儒教の「儒」

 飯島耕一さんから『白紵歌』(ミッドナイト・プレス刊)を贈られたのでさっそく読む。「白紵歌」は「はくちょか」と読む。その中に、儒教の「儒」が、うるおすという意味の「濡」と同根であると書かれてあり目から鱗の気がした。
 しりあがり寿さんのマンガで、歳をとることはしょっぱくなることだと教えられ(?)面白いことをいうなあと思ったが、このごろ自分の実感としても、俺は最近しょっぱくなってないかと感じるようになっている。朝起きて口の中がなんとなくしょっぱい。しょっぱくて乾いている。老人ということだ。
 そういう感慨のもと日々暮らしている今日この頃であるゆえ、儒教の「儒」が「濡」と同根であるとの言葉は、まさしく干天に慈雨のごとくこころに鳴り響いた。とどろいた。
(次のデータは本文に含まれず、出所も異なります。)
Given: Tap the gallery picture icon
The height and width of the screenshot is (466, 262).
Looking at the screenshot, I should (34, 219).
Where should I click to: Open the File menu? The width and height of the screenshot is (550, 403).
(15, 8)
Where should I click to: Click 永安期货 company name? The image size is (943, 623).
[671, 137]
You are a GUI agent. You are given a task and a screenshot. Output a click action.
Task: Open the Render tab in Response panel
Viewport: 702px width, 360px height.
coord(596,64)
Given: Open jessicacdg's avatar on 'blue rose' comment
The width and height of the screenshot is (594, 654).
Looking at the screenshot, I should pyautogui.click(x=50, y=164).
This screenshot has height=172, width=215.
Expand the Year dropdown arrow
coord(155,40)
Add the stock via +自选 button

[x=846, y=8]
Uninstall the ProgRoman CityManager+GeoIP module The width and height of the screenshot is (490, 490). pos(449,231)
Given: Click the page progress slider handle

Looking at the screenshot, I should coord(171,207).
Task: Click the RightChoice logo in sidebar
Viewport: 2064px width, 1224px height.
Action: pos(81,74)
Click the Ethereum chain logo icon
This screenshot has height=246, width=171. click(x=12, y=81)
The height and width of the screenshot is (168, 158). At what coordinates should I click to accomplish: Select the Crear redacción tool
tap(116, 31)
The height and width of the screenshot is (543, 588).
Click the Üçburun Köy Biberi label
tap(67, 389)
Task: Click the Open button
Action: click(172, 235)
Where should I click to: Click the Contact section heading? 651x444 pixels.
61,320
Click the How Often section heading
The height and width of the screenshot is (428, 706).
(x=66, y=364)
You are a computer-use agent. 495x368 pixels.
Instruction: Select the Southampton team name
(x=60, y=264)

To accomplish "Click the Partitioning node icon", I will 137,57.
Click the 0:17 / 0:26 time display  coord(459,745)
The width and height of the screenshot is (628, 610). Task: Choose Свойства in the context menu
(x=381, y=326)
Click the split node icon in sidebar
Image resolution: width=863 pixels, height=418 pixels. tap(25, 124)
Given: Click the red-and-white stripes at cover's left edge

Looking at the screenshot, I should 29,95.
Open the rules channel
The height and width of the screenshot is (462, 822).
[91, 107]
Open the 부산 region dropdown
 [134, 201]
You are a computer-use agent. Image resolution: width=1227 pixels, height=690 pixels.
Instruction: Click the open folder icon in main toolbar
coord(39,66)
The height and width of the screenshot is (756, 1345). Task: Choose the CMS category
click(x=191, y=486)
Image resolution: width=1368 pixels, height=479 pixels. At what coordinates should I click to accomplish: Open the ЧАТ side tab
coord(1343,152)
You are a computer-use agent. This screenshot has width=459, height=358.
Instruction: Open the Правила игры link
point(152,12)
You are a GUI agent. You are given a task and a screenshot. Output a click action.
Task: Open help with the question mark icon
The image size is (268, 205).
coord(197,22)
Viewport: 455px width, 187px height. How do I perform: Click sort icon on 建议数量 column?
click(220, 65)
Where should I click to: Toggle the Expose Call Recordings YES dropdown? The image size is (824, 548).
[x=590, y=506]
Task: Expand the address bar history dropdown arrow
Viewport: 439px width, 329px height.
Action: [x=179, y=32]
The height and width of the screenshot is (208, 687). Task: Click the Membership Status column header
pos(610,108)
 そうか。儒教の「儒」は「濡」か。文を読むことは「濡」なのだ。乾いてしょっぱくならないためにも、カイコが桑の葉を食むように、文を、詩を、読まねば。新井奥邃が三十年近くアメリカにいてキリスト教を勉強しながら、それでも最後まで儒教を捨てなかったことの意味、ヒントをもらったようでありがたく、うれしい。だけでなく、ふつふつと勇気が湧いてくる。まさに、広々とした伸びやかな気分。あぁぁ〜!!!